Task item - Extract each line from the entries below that has the string "agent" in it.

==== Data for this task

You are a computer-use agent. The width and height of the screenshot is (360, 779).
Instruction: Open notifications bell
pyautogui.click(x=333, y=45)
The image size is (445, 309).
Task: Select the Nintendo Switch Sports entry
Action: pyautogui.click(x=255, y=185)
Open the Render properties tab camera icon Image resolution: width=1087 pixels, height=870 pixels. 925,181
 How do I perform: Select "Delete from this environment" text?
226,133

========
==== Data for this task

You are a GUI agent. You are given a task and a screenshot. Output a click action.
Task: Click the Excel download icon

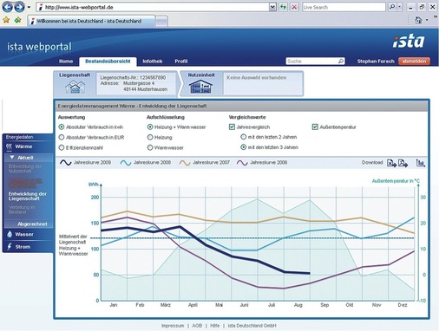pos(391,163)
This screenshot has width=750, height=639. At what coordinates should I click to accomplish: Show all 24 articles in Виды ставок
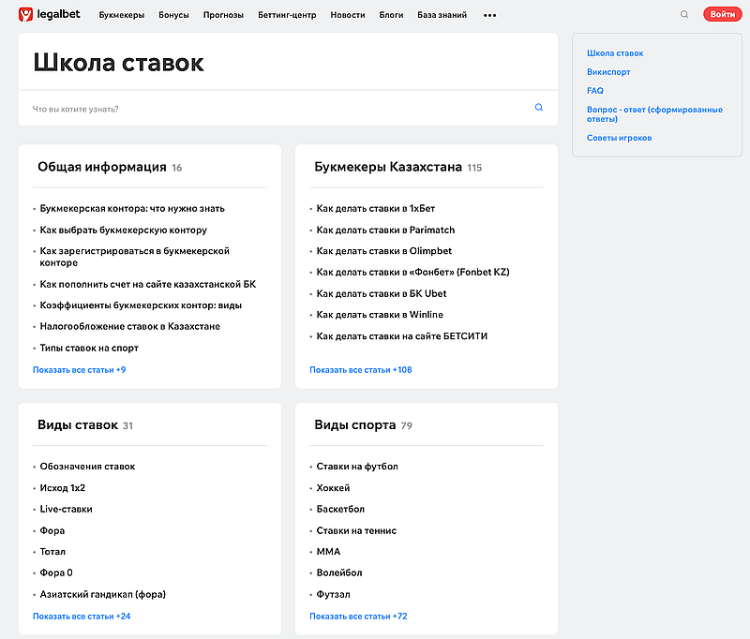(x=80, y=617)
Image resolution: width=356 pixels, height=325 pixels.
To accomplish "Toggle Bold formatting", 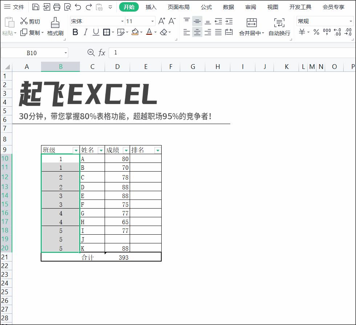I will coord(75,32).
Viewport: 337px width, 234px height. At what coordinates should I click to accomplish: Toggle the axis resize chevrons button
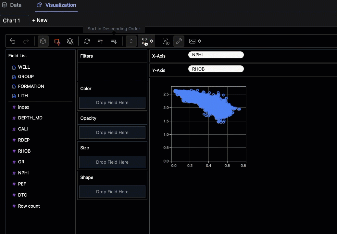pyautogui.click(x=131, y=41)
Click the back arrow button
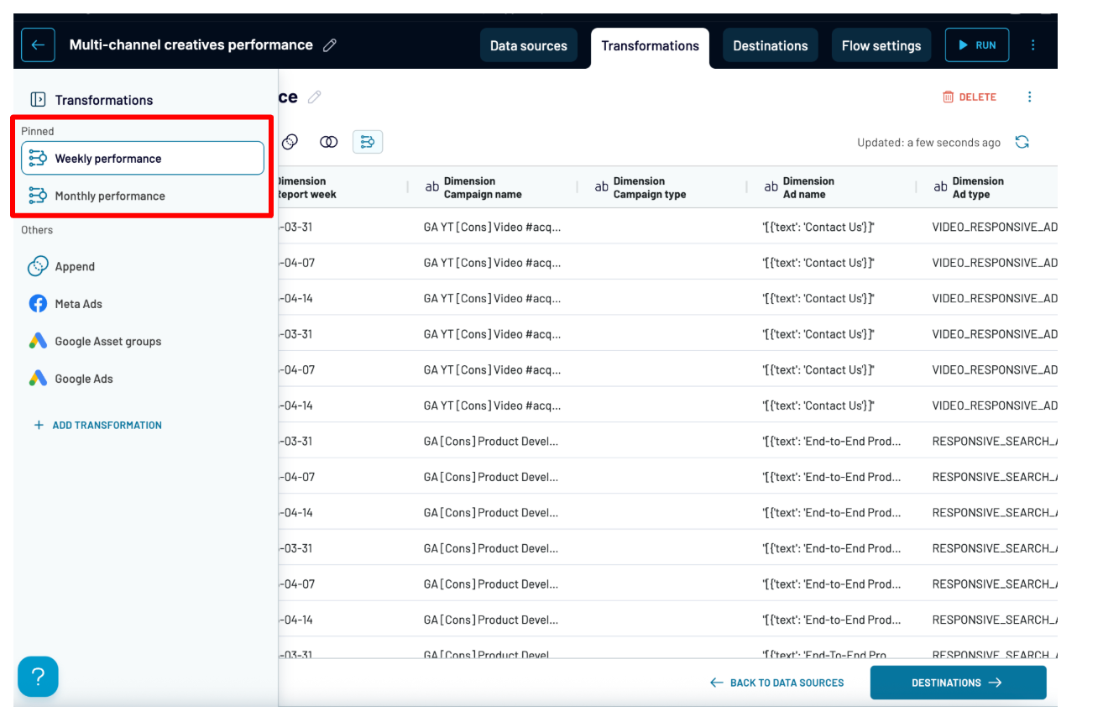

========

Exercise answer -
You are a computer-use agent. The width and height of the screenshot is (360, 779).
You are a GUI agent. You are given a task and a screenshot. Output a click action.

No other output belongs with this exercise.